Problem
If \[ \cos^{-1}\left(\frac{x}{2}\right) + \cos^{-1}\left(\frac{y}{3}\right) = \alpha \] prove that \[ 9x^2 – 12xy\cos\alpha + 4y^2 = 36\sin^2\alpha \]
Solution
Let:
\[ A = \cos^{-1}\left(\frac{x}{2}\right), \quad B = \cos^{-1}\left(\frac{y}{3}\right) \]
\[ A + B = \alpha \]
Step 1: Express cos A, cos B
\[ \cos A = \frac{x}{2}, \quad \cos B = \frac{y}{3} \]
Step 2: Use cos(A+B)
\[ \cos\alpha = \cos A \cos B – \sin A \sin B \]

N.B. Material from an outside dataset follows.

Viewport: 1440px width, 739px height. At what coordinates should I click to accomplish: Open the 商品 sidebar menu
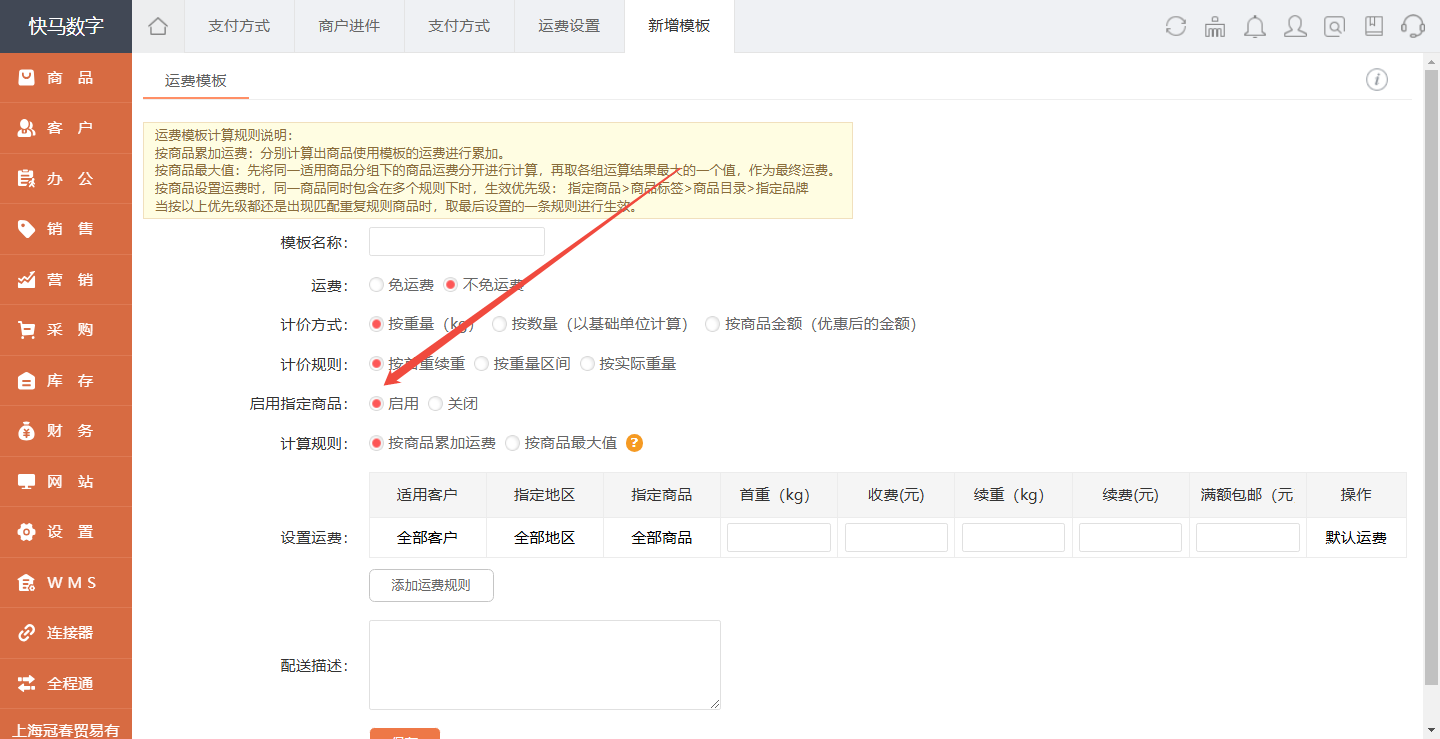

\[ = \frac{x}{2}\cdot\frac{y}{3} – \sqrt{1-\frac{x^2}{4}}\cdot\sqrt{1-\frac{y^2}{9}} \]
Step 3: Rearrange
\[ \sqrt{1-\frac{x^2}{4}}\cdot\sqrt{1-\frac{y^2}{9}} = \frac{xy}{6} – \cos\alpha \]
Step 4: Square both sides
\[ \left(1-\frac{x^2}{4}\right)\left(1-\frac{y^2}{9}\right) = \left(\frac{xy}{6} – \cos\alpha\right)^2 \]
Step 5: Expand LHS
\[ 1 – \frac{x^2}{4} – \frac{y^2}{9} + \frac{x^2y^2}{36} \]
Step 6: Expand RHS
\[ \frac{x^2y^2}{36} – \frac{xy}{3}\cos\alpha + \cos^2\alpha \]
Step 7: Cancel common terms
\[ 1 – \frac{x^2}{4} – \frac{y^2}{9} = – \frac{xy}{3}\cos\alpha + \cos^2\alpha \]
Step 8: Multiply by 36
\[ 36 – 9x^2 – 4y^2 = -12xy\cos\alpha + 36\cos^2\alpha \]
Step 9: Rearrange
\[ 9x^2 – 12xy\cos\alpha + 4y^2 = 36(1 – \cos^2\alpha) \]
\[ = 36\sin^2\alpha \]
Final Result
\[ \boxed{9x^2 – 12xy\cos\alpha + 4y^2 = 36\sin^2\alpha} \]
Explanation
Use cos(A+B), square both sides, expand, and simplify carefully.